▸ TRY IT: Nothing but the line holding "1345x444 pixels." and the lines after it, through the end of the records, should be set down, each exactly as it is.

▸ DATA TO USE:
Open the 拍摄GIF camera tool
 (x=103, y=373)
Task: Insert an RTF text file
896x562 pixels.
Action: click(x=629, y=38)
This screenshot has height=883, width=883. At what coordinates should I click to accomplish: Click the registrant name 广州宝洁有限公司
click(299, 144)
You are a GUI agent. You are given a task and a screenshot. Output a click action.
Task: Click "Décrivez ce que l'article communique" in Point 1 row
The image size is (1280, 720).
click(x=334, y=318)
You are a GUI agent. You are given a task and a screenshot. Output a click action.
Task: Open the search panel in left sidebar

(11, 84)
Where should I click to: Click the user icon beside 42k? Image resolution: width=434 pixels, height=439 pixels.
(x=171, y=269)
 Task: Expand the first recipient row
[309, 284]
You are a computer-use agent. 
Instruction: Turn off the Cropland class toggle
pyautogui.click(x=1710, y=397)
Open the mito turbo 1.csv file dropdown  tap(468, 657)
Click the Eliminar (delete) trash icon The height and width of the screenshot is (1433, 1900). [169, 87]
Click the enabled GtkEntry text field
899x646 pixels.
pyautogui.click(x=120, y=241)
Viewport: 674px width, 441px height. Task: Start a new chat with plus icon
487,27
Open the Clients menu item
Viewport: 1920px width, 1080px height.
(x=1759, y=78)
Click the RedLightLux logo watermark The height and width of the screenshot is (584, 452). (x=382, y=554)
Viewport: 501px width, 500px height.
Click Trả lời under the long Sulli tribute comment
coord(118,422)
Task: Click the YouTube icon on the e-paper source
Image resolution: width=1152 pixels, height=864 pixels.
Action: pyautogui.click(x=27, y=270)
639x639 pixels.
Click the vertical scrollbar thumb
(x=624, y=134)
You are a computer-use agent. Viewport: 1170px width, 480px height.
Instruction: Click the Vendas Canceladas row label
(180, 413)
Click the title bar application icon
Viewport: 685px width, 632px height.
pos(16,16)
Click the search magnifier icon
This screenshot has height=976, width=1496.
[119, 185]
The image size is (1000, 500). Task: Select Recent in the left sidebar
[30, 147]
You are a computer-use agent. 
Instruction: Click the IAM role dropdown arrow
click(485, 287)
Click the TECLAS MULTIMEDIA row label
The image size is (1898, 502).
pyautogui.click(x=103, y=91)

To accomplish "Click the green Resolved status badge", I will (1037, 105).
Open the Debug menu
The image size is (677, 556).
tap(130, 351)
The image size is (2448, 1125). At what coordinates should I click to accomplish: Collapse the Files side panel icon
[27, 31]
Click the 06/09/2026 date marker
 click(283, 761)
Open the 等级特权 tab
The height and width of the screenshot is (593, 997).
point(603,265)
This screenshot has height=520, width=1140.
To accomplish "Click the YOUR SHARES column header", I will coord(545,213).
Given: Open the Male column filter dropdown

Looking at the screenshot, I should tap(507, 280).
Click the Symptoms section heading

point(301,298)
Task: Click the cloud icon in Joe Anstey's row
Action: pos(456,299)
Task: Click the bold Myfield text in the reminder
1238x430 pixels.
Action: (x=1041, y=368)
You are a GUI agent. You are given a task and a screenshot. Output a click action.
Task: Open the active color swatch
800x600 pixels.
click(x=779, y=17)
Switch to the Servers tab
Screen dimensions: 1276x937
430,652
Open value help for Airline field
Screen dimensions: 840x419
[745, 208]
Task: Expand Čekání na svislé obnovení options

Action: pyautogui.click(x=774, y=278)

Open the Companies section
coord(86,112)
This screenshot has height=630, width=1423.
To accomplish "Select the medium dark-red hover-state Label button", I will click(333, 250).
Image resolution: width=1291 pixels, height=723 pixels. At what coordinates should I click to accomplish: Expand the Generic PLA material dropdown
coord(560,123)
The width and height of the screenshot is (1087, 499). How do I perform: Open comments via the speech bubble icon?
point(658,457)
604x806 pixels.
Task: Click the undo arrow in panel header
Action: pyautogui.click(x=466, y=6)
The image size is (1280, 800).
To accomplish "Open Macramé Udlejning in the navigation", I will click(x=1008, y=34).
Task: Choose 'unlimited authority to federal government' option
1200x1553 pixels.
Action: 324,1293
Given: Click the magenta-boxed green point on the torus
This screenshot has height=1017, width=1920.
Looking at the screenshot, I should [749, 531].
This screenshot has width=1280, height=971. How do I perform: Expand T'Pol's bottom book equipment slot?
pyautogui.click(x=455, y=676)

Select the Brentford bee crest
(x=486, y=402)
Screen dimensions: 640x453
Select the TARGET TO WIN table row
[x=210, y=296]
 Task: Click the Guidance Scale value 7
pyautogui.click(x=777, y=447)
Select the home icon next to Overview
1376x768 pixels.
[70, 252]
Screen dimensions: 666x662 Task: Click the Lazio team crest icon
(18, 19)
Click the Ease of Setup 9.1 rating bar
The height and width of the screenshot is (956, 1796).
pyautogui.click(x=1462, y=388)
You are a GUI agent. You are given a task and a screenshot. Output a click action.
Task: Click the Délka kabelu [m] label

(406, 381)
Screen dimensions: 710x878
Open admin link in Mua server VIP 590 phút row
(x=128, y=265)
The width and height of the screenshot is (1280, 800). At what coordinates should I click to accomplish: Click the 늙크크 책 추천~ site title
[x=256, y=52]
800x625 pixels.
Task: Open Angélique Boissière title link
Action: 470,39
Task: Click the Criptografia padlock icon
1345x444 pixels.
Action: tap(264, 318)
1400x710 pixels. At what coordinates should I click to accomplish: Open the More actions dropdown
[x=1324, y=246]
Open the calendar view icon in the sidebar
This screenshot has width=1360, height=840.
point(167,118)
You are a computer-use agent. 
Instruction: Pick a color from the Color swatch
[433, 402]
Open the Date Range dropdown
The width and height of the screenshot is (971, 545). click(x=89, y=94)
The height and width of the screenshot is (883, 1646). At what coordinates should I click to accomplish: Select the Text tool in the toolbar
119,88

▸ WRITTEN RESPONSE:
1345x444 pixels.
Action: tap(264, 318)
1400x710 pixels. At what coordinates should I click to accomplish: Open the More actions dropdown
[x=1324, y=246]
Open the calendar view icon in the sidebar
This screenshot has width=1360, height=840.
point(167,118)
You are a computer-use agent. 
Instruction: Pick a color from the Color swatch
[433, 402]
Open the Date Range dropdown
The width and height of the screenshot is (971, 545). click(x=89, y=94)
The height and width of the screenshot is (883, 1646). At what coordinates should I click to accomplish: Select the Text tool in the toolbar
119,88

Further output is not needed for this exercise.